#### WHAT TO WORK ON
Records follow. Print exactly the lines from the one that has "Screen dimensions: 1568x752" through the one that has "Task: Open the 账期 dropdown", inclusive, and omit the pictures.

(Stored data)

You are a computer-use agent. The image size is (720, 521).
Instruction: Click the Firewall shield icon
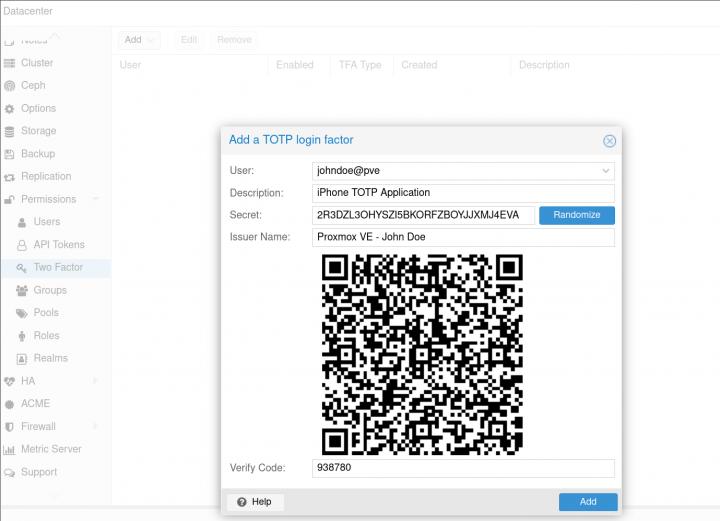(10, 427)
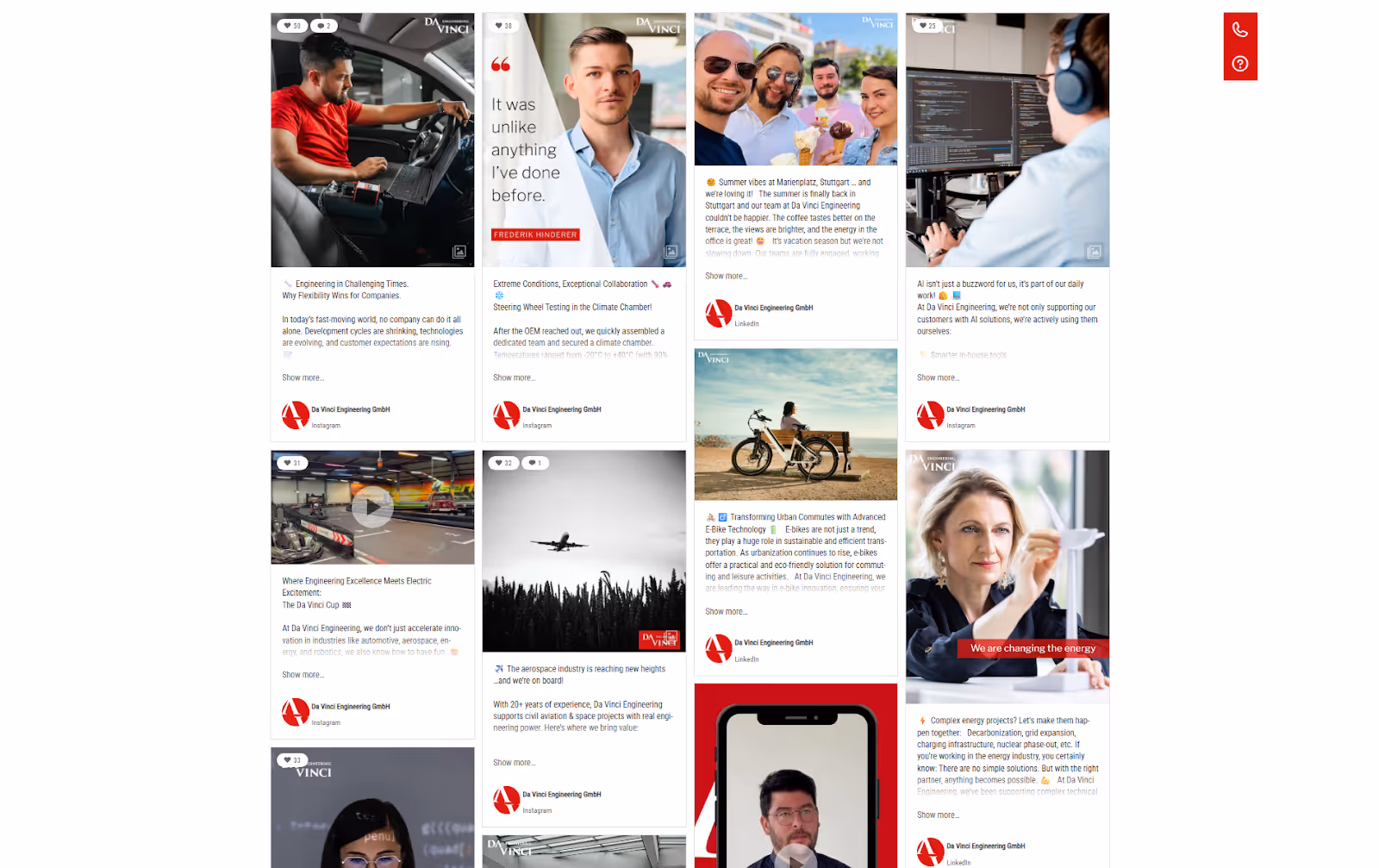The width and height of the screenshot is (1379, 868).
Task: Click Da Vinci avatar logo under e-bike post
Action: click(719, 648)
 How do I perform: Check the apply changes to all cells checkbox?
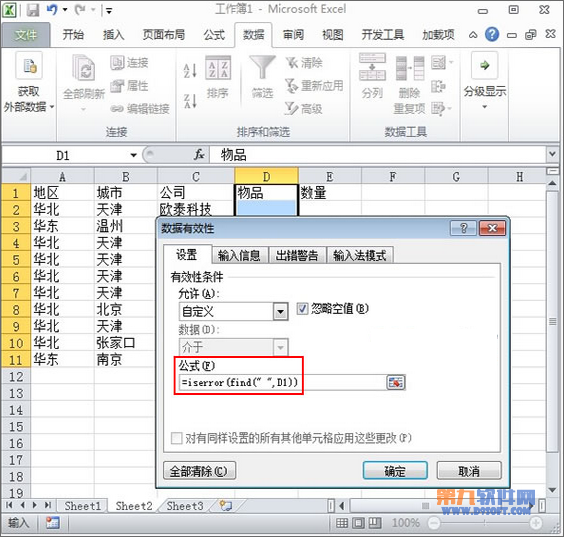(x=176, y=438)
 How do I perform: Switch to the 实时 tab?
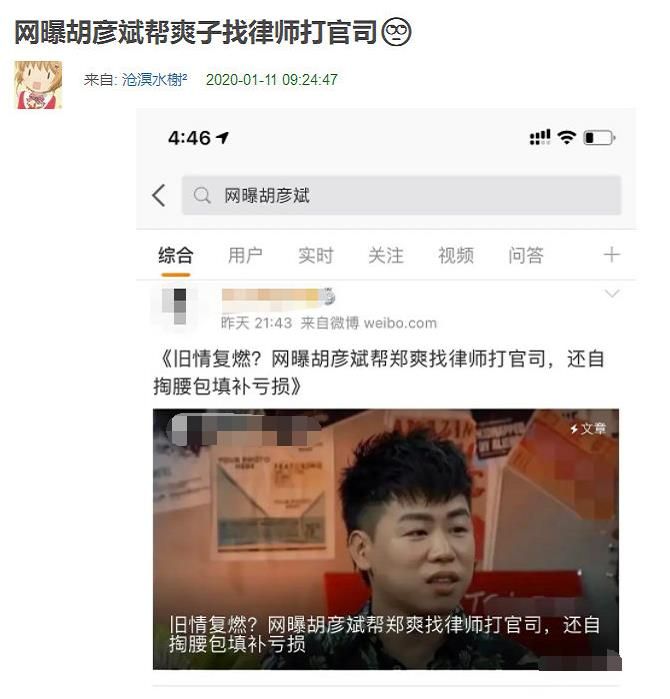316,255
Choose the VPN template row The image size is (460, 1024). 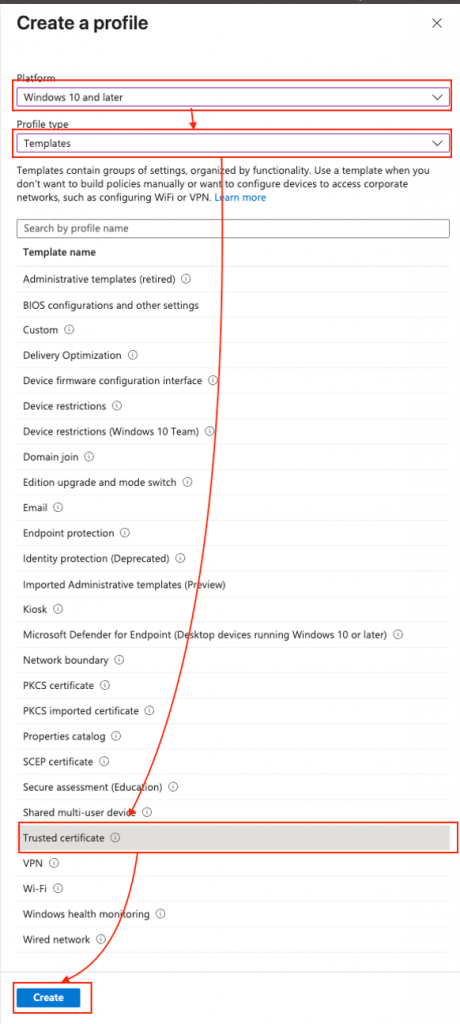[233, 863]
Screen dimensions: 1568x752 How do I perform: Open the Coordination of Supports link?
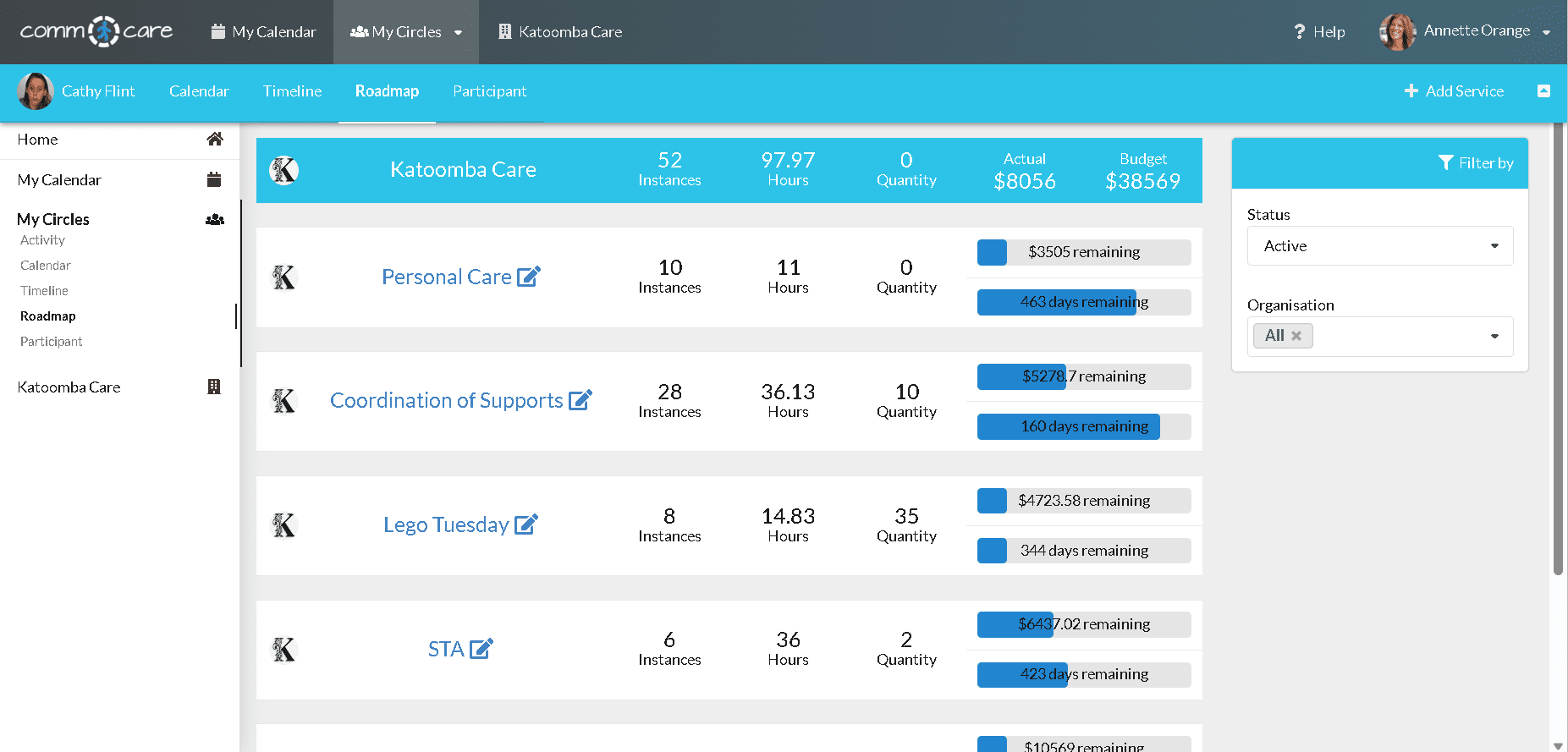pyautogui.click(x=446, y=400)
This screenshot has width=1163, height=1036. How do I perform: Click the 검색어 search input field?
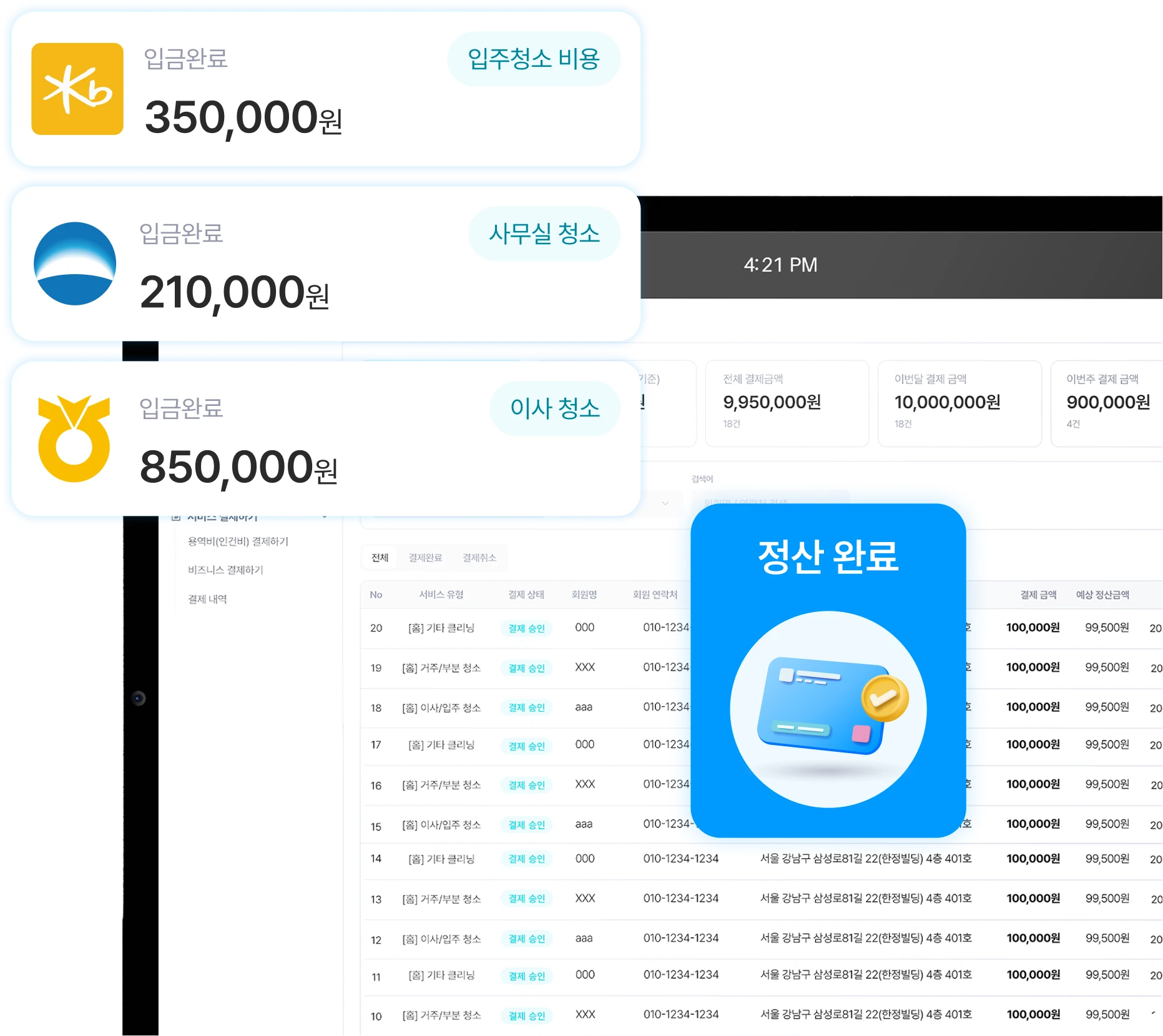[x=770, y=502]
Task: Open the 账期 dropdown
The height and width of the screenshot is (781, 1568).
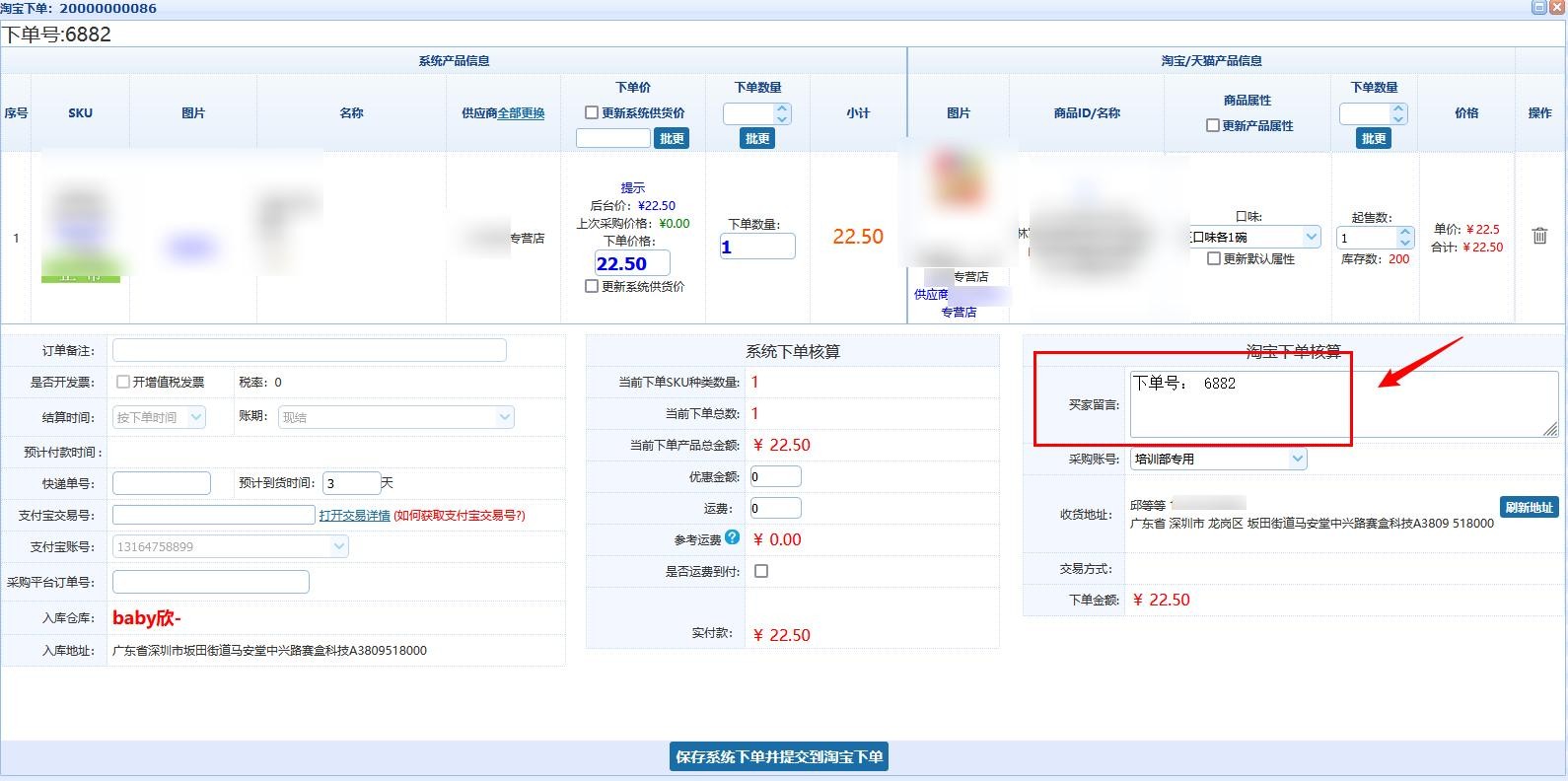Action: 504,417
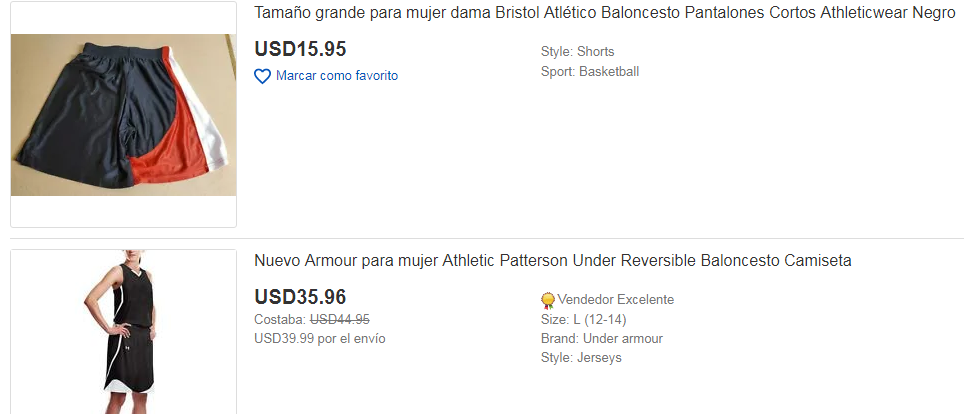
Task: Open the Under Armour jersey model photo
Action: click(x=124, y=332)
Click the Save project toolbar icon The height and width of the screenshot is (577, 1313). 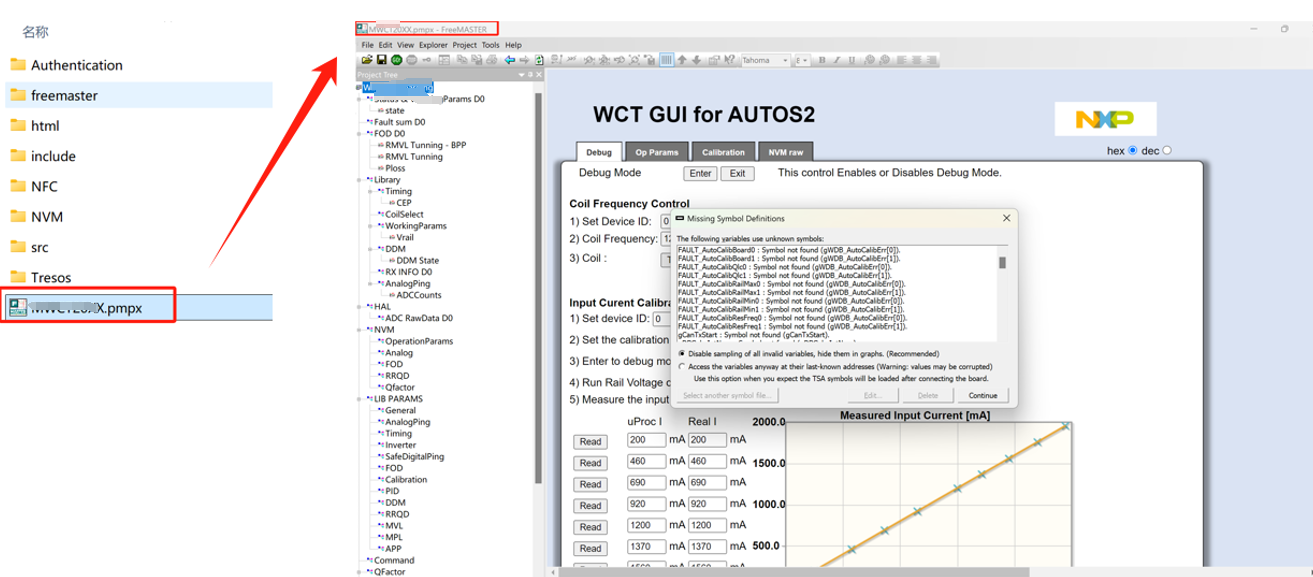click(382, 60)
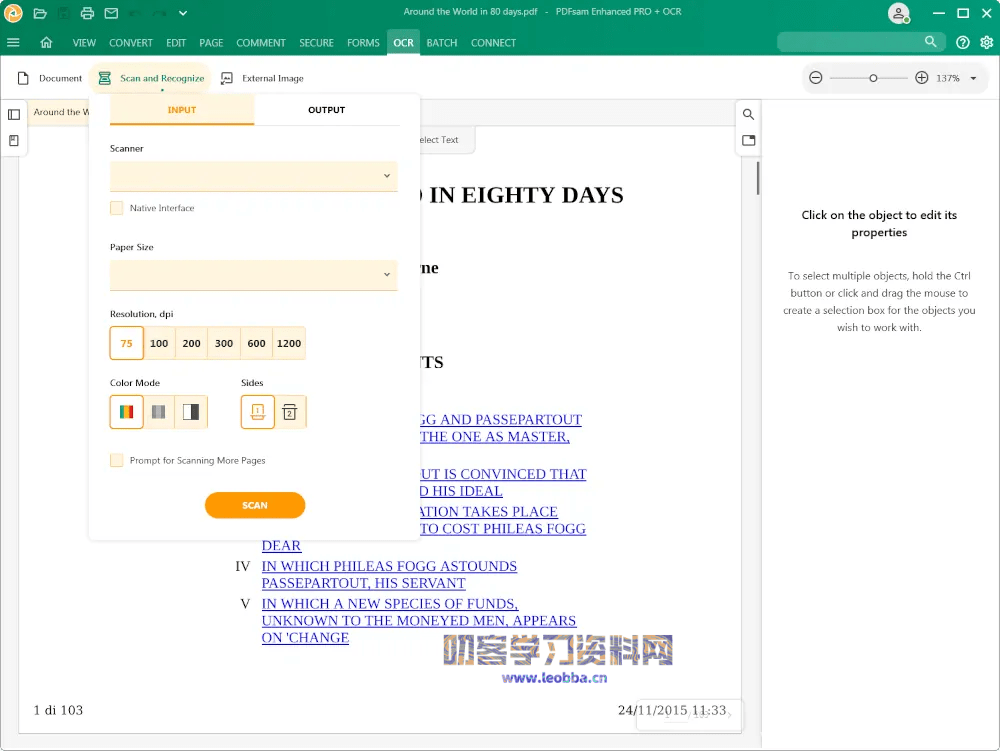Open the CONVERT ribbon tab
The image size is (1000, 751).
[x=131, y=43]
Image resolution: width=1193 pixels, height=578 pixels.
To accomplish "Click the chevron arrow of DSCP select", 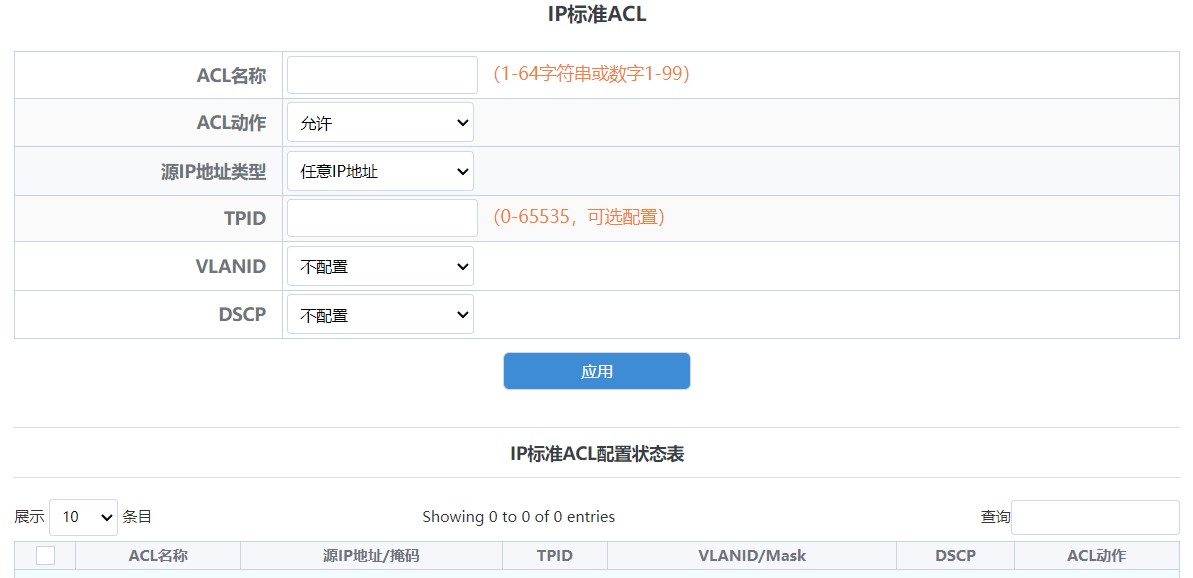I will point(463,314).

#### ANSWER SECTION
Screen dimensions: 1568x752 How do I perform: Open the Coordination of Supports link?
pyautogui.click(x=446, y=400)
This screenshot has width=1163, height=1036. How do I perform: Click the 검색어 search input field?
[x=770, y=502]
Task: Open the 账期 dropdown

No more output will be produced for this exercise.